#### [Supplied records]
***

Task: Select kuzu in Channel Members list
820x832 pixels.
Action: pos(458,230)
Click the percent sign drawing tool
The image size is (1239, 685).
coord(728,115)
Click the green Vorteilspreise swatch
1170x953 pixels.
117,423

***

#### [What you will do]
Copy every row above word for word, keeping the original order and line breaks.

#### [Complete output]
Task: Select kuzu in Channel Members list
820x832 pixels.
Action: pos(458,230)
Click the percent sign drawing tool
The image size is (1239, 685).
coord(728,115)
Click the green Vorteilspreise swatch
1170x953 pixels.
117,423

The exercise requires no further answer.